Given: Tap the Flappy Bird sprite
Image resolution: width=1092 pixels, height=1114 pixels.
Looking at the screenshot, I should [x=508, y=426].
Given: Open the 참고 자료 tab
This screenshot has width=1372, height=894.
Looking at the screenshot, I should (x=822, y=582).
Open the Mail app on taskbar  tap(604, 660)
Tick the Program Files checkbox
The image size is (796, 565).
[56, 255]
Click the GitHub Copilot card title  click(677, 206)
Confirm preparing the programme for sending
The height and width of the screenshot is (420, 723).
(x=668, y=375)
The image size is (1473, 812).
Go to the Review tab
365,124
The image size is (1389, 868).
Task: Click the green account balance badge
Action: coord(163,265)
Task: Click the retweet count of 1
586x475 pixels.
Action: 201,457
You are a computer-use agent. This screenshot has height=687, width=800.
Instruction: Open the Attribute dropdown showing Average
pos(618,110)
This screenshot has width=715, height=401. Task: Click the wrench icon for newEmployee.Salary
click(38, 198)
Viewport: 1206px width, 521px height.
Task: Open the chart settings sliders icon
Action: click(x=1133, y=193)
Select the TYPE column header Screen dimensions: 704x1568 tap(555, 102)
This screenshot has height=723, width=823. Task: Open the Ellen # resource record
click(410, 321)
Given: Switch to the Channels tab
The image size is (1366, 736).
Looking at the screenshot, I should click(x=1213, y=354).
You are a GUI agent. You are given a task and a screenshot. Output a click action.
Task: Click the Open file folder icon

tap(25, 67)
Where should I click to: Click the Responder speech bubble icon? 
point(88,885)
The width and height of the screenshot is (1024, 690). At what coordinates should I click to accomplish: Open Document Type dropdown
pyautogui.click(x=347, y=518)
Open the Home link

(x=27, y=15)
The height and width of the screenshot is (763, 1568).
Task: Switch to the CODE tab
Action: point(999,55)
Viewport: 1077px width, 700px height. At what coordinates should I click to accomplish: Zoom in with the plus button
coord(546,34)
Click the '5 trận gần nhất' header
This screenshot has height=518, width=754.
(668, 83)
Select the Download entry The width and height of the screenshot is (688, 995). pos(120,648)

######

PROBLEM TO SOLVE: Copy the lines above that hold the word "Select".

RESULT OF THE EXERCISE:
Select the TYPE column header Screen dimensions: 704x1568 tap(555, 102)
Select the Download entry The width and height of the screenshot is (688, 995). pos(120,648)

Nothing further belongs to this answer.